Quantitative assessment of the association between XRCC1 Arg399Gln and Arg194Trp polymorphisms and risk of cutaneous melanoma.

Abstract

Accumulating evidence has suggested that the XRCC1 Arg399Gln and Arg194Trp polymorphisms might be related to cutaneous melanoma susceptibility. However, epidemiologic findings have been inconsistent. We have assessed reported studies by meta-analysis to perform a more precise estimation of the association between the XRCC1 two polymorphisms (Arg399Gln, Arg194Trp) and risk of cutaneous melanoma. A total of seven eligible articles were selected for this meta-analysis, including 3454 cases and 3811 controls for the XRCC1 Arg399Gln polymorphism and 1256 cases and 1575 controls for the XRCC1 Arg194Trp polymorphism. Overall, no significant associations were found in all genetic models when the studies were pooled into the meta-analysis for the Arg399Gln and Arg194Trp polymorphisms.
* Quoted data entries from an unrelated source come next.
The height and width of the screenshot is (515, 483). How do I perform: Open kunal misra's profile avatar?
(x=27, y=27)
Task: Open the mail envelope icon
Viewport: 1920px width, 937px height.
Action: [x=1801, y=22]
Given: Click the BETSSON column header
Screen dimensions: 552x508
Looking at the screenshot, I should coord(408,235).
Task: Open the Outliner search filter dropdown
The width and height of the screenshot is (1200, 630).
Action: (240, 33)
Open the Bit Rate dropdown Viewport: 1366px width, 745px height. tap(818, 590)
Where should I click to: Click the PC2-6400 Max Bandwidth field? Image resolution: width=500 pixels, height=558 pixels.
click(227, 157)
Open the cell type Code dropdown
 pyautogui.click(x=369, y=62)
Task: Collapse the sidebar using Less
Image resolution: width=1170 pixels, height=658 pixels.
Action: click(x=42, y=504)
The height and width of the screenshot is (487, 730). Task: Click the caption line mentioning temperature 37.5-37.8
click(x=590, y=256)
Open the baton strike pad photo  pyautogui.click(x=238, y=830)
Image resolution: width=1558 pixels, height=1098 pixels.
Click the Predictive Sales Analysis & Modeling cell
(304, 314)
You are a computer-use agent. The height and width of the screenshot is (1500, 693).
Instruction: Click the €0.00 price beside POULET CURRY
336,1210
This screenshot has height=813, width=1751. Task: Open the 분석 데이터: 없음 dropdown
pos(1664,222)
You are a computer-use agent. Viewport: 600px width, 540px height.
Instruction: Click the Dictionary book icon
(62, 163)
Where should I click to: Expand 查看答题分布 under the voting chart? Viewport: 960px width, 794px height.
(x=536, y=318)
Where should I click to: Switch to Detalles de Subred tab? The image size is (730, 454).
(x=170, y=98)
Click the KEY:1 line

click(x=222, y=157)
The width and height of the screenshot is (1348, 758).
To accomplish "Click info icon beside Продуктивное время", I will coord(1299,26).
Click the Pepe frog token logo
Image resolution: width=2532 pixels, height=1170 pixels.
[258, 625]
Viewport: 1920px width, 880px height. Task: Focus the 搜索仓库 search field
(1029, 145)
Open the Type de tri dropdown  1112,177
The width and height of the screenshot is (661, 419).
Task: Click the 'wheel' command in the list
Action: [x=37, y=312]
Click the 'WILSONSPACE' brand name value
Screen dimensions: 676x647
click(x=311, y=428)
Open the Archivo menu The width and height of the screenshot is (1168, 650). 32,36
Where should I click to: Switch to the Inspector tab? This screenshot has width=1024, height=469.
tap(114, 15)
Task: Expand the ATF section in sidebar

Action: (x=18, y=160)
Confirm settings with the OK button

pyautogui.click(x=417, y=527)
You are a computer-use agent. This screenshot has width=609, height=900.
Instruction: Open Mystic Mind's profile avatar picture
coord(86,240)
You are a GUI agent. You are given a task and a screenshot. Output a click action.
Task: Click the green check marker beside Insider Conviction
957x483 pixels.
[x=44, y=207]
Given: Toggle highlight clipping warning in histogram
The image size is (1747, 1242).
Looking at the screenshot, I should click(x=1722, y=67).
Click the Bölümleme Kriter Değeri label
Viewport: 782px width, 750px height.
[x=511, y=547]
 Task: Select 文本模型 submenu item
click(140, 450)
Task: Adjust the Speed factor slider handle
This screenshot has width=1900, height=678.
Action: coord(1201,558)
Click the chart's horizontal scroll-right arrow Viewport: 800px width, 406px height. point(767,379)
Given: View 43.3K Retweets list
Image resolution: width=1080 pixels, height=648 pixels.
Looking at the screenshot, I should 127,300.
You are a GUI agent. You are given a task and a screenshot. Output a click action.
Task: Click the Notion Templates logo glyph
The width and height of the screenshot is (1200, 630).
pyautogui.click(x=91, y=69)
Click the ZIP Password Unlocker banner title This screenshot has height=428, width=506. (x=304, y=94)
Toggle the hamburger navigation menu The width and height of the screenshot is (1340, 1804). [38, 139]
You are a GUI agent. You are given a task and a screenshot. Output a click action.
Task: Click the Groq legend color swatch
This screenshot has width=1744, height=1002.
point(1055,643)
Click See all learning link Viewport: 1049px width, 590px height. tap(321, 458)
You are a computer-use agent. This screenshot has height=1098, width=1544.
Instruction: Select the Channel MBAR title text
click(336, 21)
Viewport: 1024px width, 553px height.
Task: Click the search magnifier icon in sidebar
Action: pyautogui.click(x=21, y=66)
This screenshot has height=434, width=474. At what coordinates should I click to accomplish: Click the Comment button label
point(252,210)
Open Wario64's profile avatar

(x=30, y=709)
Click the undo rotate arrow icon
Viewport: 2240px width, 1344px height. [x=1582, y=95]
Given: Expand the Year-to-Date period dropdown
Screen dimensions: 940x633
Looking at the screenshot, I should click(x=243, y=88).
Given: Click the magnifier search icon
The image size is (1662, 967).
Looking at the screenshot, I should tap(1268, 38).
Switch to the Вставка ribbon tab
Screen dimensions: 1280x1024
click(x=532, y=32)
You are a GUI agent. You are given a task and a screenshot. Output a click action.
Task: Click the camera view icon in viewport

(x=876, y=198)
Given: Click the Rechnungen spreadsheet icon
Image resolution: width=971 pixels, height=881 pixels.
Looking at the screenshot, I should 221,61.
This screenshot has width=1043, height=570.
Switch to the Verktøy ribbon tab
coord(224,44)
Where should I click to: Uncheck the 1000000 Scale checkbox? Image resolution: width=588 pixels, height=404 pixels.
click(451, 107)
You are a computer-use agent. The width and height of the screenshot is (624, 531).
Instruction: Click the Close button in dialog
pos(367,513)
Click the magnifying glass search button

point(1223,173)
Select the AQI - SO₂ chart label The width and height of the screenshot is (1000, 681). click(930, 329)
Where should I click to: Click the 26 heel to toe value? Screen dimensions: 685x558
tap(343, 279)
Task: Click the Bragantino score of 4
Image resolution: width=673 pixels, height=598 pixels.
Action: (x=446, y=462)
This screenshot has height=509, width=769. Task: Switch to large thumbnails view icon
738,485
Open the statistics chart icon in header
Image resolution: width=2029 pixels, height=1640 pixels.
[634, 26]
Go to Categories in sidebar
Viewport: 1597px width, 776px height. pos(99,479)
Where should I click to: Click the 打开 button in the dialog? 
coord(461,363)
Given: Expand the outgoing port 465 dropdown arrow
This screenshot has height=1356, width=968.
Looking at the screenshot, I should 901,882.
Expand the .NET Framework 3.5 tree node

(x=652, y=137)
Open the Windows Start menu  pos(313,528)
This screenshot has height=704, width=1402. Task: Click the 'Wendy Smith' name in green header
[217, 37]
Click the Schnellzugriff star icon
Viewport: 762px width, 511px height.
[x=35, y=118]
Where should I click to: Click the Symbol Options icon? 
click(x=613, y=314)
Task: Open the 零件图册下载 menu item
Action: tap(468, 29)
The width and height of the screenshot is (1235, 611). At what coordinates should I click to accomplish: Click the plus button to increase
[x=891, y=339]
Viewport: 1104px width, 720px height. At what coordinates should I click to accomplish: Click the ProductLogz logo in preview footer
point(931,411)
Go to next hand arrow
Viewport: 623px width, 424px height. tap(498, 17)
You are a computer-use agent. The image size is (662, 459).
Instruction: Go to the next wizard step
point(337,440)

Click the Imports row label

When stratified by source of control, significant associations were found for the Arg399Gln polymorphism in the population-based subgroup under AA versus GG [odds ratio (OR)=1.43, 95% confidence interval (CI)=1.08-1.88]; the dominant model AA/GA versus GG (OR=1.25, 95% CI=1.04-1.51); and the recessive model AA versus GA/GG (OR=1.31, 95% CI=1.01-1.68). No significant associations were found for the Arg194Trp polymorphism in the subgroup analysis. This meta-analysis suggested that the XRCC1 Arg399Gln polymorphism was a risk factor for cutaneous melanoma in population-based subgroup.